### Create evaluation sets for AtypicalAnimacy (with masks)

This notebook contains code that converts the annotated evaluation sets (in csv format) to AtypicalAnimacy flavored evaluation sets.
The AtypicalAnimacy evaluation relies, in addition to the sentence, on a masked sentence, a 3-word context of the original masked phrase, and a 3-word context of the mask. AtypicalAnimacy provides their own masking and context extraction as part of their evaluation pipeline that prepares simultaneously the training sets and the test sets for their own dataset. In order to evaluate their model with the AnthroAI dataset presented in my thesis, I have created my own manual maksing strategy, and rely on that also for context extraction. 
Chapter 3 of the thesis describes and justifies the strategy according to which elements were kept as part of the context, and which elements were masked alongside the AI entity. 

In [1]:
import os
import pickle
import pandas as pd

def concat_pkl(directory_path):
    """
    this function takes a path to a directory containing .pkl files of dataframes,
    and returns a single concatenated dataframe.
    The dataframes contain sentences and their unique ID, 
    as well as the previous and next sentences in the abstract from which the sentence is taken.

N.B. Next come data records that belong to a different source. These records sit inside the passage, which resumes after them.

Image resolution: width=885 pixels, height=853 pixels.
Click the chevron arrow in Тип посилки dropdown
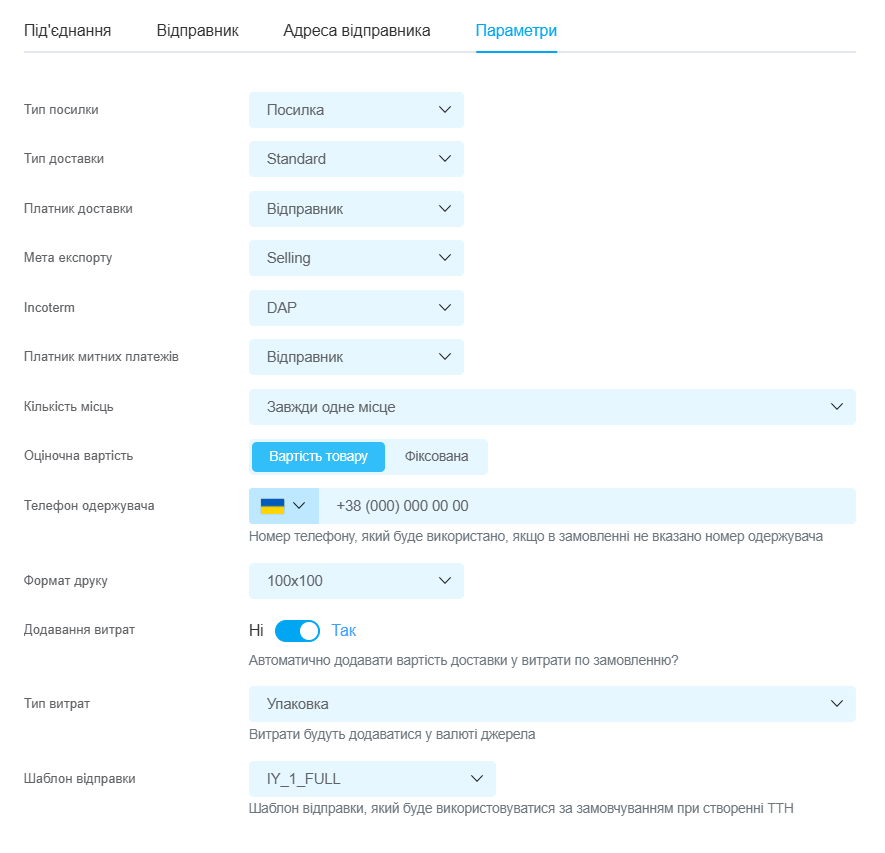(x=445, y=110)
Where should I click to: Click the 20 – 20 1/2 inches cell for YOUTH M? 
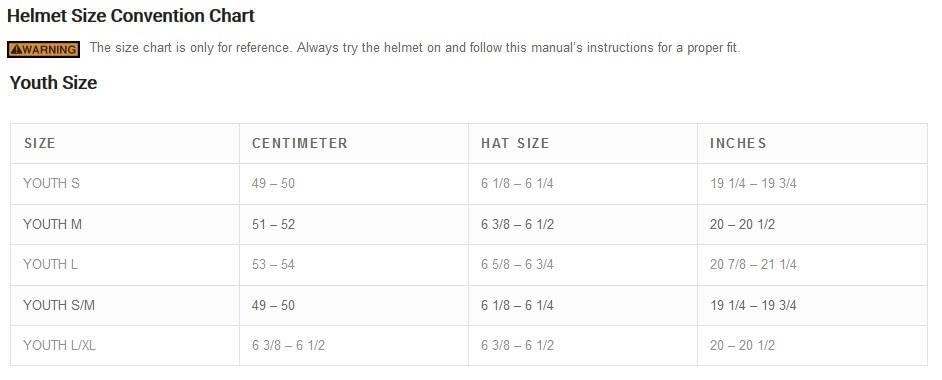[743, 225]
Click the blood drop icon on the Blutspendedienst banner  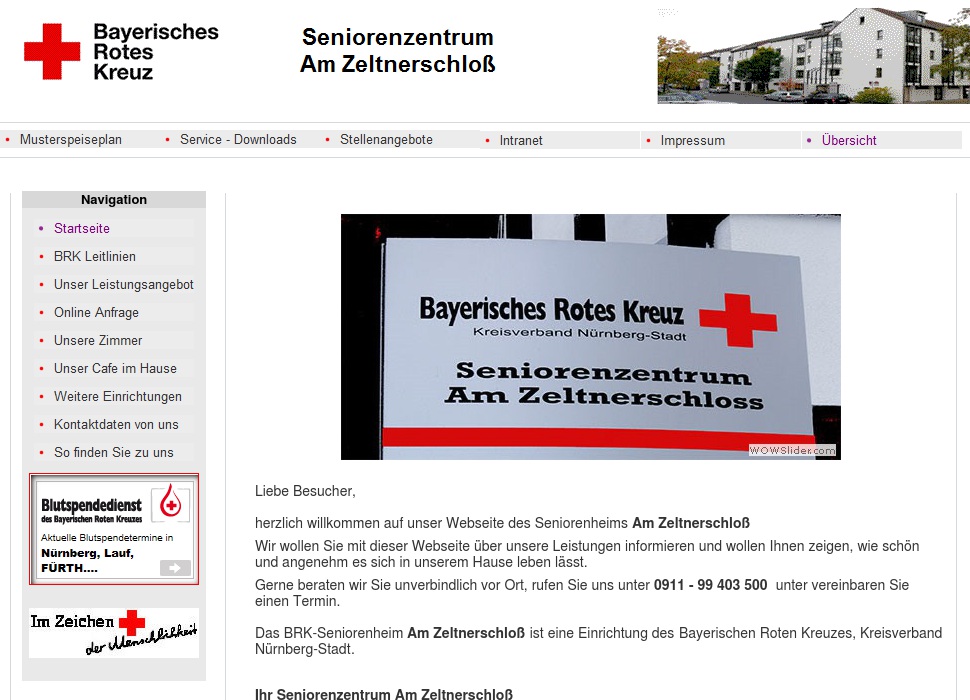pos(168,506)
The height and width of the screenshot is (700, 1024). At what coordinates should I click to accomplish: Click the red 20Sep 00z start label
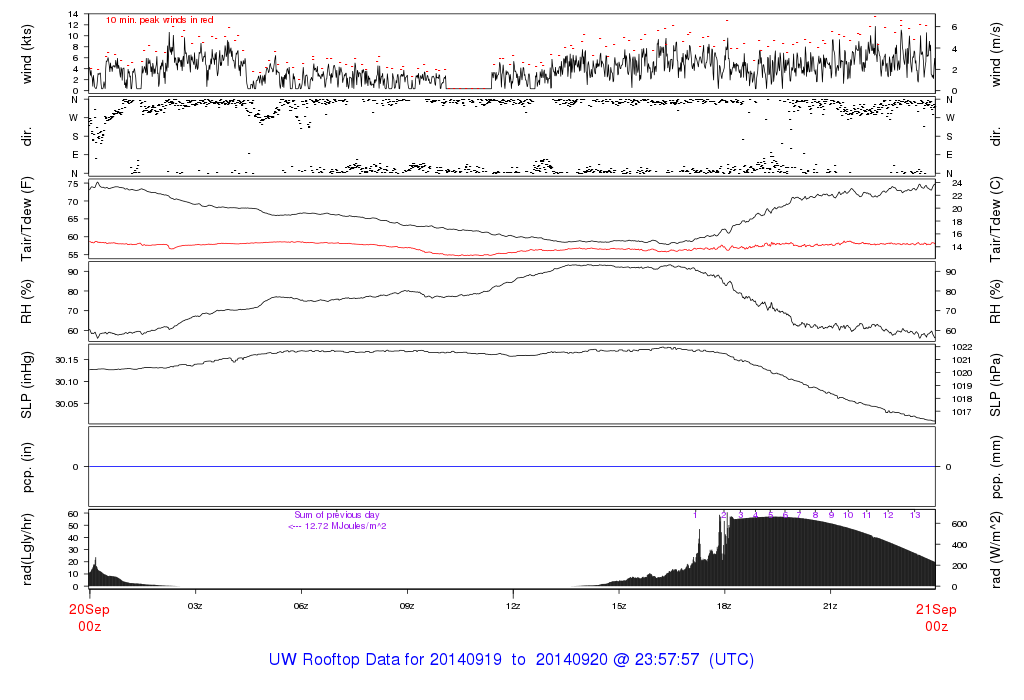point(89,617)
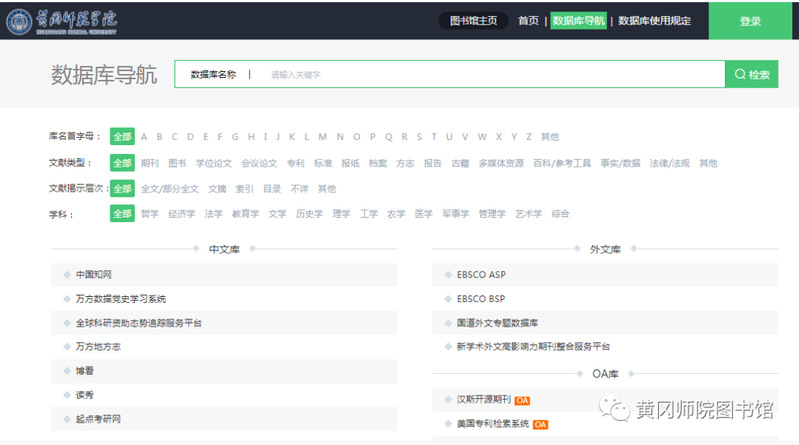Click the green 登录 button

[x=750, y=21]
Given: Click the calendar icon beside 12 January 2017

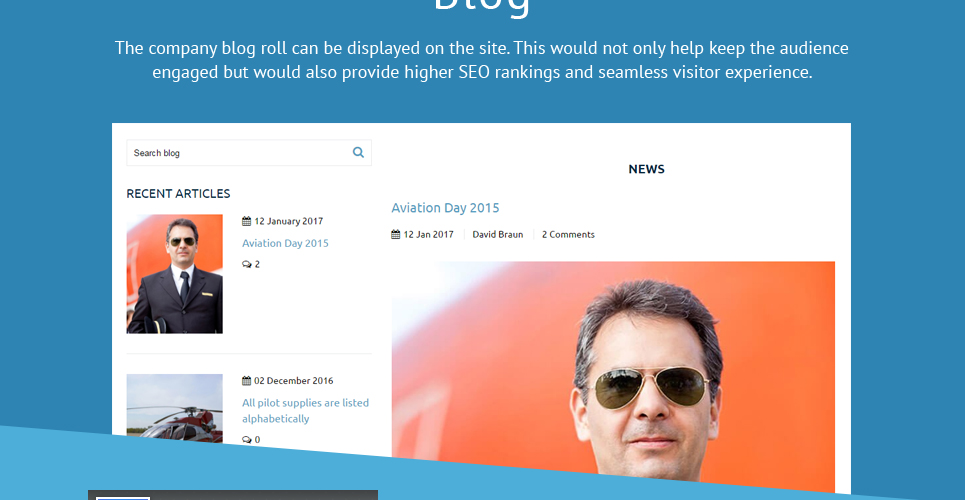Looking at the screenshot, I should point(246,221).
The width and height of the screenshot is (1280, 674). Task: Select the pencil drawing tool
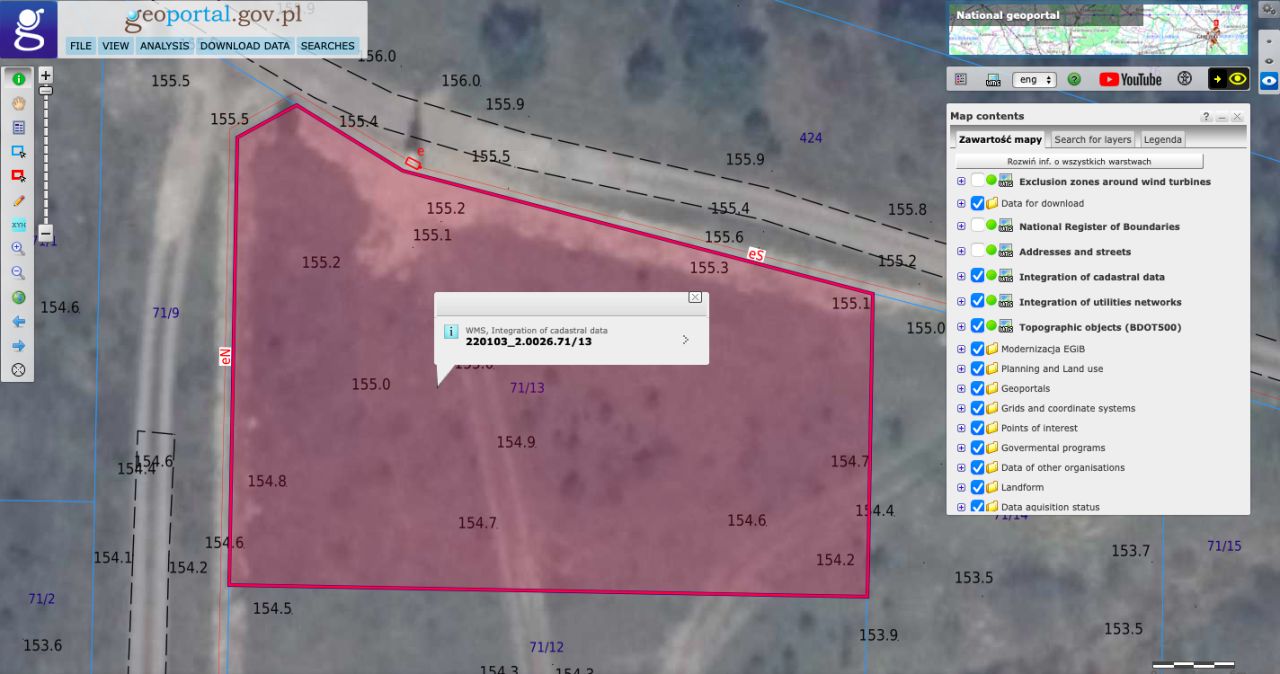pyautogui.click(x=18, y=200)
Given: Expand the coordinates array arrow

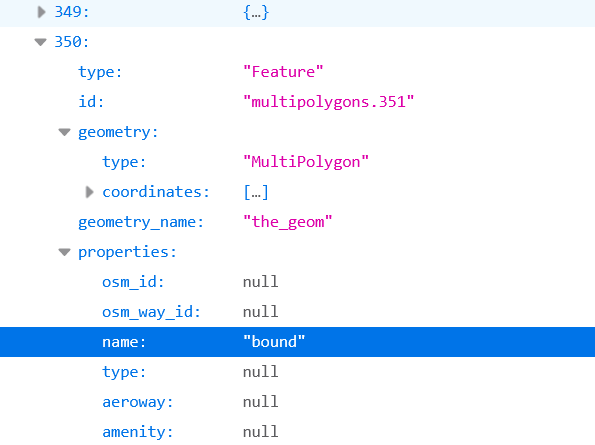Looking at the screenshot, I should point(89,192).
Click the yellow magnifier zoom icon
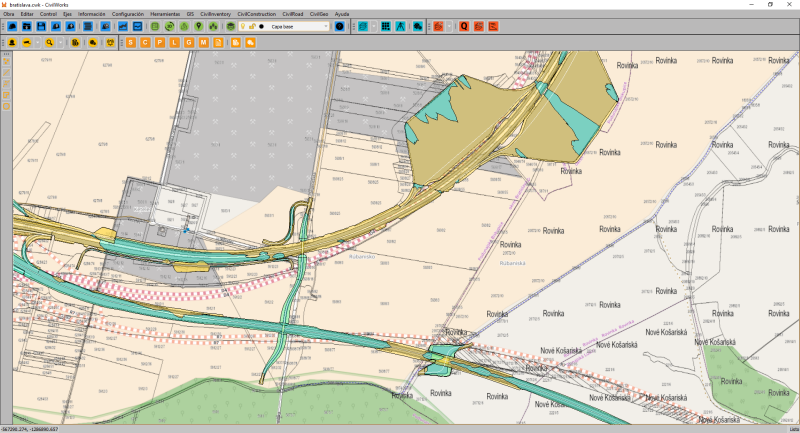The width and height of the screenshot is (800, 433). 48,43
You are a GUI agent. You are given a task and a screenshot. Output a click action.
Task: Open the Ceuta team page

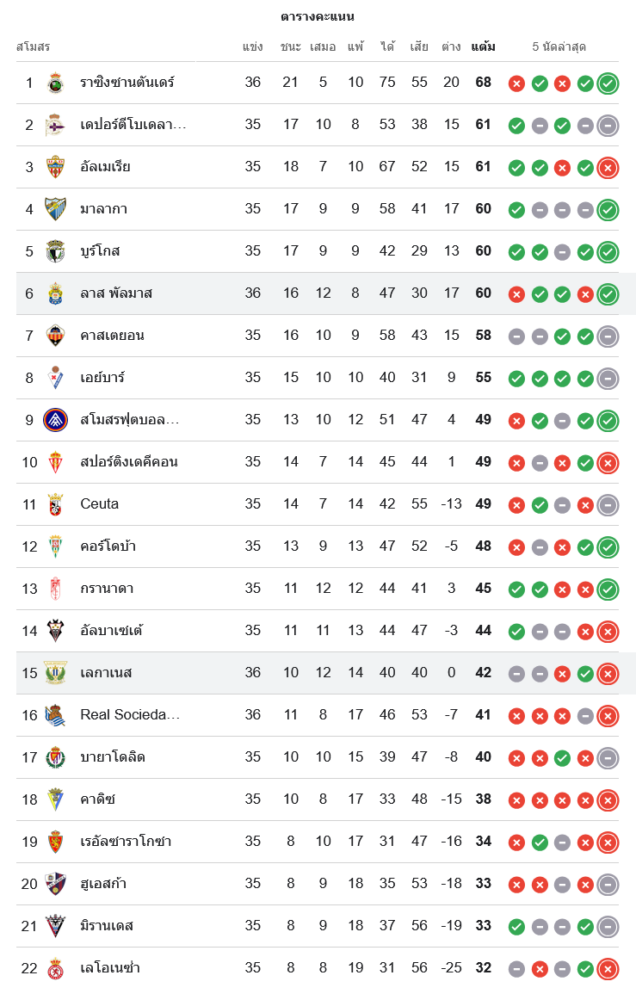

    :param directory_path: path to a directory containing .pkl files
    :type directory_path: string
    :return: pd.Dataframe()
    """ 
    pkl_files = [f for f in os.listdir(directory_path) if f.endswith('.pkl')]
    
    df_list = []

    for file in pkl_files:
        file_path = os.path.join(directory_path, file)
        try:
            df = pd.read_pickle(file_path)
            df_list.append(df)
        except Exception as e:
            print(f"Error reading {file}: {e}")

    if df_list:
        combined_df = pd.concat(df_list, ignore_index=True)
        return combined_df
    else:
        print("No pkl files read successfully.")
        return pd.DataFrame()

path = '../data/dataframes'
all_sentences_df = concat_pkl(path)
print(all_sentences_df.columns.tolist())

['SentenceID', 'currentSentence', 'prevSentence', 'nextSentence', 'Abstract']


In [2]:
import re

def normalized(string):
    return re.sub(r'\s+', ' ', string.strip())

def convert_annotation(score):
    """
     This function converts annotations to numerical values:
     negative - 0, positive - 1, inclonclusive - 2
    """ 
    if score in ['p','p1','p2','p3']:
        score = '1'
    elif score in ['n1','n2','n3']:
        score = '0'
    elif score == 'inc':
        score = '2'
    else:
        print("score is malformed")

    return score

def mask_sentence(sentence,position,masked_str):
    """
    this function takes a sentence, an index and a string to be masked,
    and returns a masked sentence

    :param sentence: sentence from the evaluation set
    :type sentence: string
    :param position: index of the mask in the sentence
    :type position: integer
    :param masked_str: phrase in the sentence that should be masked
    :type masked_str: string
    :return: masked sentence (string)
    """ 
    masked_sentence = []
    len_mask = len(masked_str)
    masked_sentence.append(sentence[:position])
    masked_sentence.append("<mask>")
    position_after_mask = position+len_mask
    masked_sentence.append(sentence[position_after_mask:])
    masked_sentence = ''.join(masked_sentence)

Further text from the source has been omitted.